This is a post with a difference, and a blog subject I want to feature more often in the future if the information is out there. My main plans for blog content related to the prisoner of war camps in the area is to visit them and uncover any further details and history about the actual camps and locations. However, I also want to record the stories of how some of the prisoners who were held in Cheshire actually ended up there.
There are lots of stories of the local POW’s, accounts of the boredom and the monotony of their controversial incarceration in the Cheshire area. Links between the heroic actions of individuals during World War 2 and the prisoners who were held in Cheshire have either been lost or never really been highlighted.
We are approaching the anniversary of Operation Bodenplate which was around the mid-point of the Battle of the Bulge in Late December 1944 / Early January 1945. This was the German counter attack and one final attempt to cripple Allied airfields in the low countries. A German captain pilot called Ewald Trost was held at Crewe Hall as a POW but before being captured by allied forces he was a Squadron Leader for the first waves of attack during Operation Bodenplate.

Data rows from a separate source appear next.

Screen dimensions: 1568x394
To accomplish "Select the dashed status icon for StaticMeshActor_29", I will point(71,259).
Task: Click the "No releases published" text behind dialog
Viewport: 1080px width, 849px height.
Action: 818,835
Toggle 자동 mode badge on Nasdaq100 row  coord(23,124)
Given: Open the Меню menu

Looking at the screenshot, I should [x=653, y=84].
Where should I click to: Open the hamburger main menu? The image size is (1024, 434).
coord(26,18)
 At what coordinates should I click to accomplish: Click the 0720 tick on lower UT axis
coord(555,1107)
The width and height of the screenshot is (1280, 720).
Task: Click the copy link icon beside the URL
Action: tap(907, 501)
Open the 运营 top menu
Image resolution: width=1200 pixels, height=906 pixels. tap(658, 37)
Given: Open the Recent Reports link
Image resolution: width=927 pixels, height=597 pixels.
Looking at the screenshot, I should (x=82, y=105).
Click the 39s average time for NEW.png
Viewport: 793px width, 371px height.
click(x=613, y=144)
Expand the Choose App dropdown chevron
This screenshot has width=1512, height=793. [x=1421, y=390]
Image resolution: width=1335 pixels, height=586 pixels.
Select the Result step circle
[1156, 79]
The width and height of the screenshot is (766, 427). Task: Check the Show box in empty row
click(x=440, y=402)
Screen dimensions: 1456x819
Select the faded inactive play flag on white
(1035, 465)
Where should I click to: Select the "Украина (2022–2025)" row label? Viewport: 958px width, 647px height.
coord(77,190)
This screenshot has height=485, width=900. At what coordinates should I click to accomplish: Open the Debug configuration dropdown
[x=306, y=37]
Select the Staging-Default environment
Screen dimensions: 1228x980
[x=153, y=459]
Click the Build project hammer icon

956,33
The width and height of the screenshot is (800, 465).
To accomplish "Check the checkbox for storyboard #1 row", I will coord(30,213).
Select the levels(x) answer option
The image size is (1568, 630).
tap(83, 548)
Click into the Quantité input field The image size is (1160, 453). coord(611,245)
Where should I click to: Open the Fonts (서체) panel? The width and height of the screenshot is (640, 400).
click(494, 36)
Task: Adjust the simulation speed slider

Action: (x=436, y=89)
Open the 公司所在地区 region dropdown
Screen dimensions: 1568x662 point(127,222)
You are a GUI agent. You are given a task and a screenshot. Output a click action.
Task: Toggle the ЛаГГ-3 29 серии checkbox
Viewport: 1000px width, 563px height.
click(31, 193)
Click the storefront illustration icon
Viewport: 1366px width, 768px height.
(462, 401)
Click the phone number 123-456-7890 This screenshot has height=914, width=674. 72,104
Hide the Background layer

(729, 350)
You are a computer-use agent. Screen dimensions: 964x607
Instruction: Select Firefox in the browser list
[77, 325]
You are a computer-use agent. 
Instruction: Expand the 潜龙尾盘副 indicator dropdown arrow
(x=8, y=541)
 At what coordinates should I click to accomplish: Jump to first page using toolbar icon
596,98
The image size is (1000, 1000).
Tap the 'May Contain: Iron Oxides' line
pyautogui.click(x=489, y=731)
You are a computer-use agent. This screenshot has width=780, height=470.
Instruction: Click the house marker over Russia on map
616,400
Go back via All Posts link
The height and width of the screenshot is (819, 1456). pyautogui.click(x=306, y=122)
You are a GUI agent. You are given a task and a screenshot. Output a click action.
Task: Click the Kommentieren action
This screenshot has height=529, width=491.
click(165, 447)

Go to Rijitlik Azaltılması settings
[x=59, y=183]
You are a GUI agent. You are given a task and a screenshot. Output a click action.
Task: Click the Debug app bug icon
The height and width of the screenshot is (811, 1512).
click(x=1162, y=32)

This account starts on his arrival to the battle…’Trost noticed smoke columns and he turned to the south-west. When he arrived over the airfield he noticed 40-50 aircraft. Coming in from the west, he dived to attack and aimed at a spitfire then saw it burning.’
Trost made three circuits of the airfield, diving to attack and climbing again to 500 meters. He shot up to three spitfires and saw them burning. On his fourth approach to the target his aircraft was hit by AAA in the engine and fuselage.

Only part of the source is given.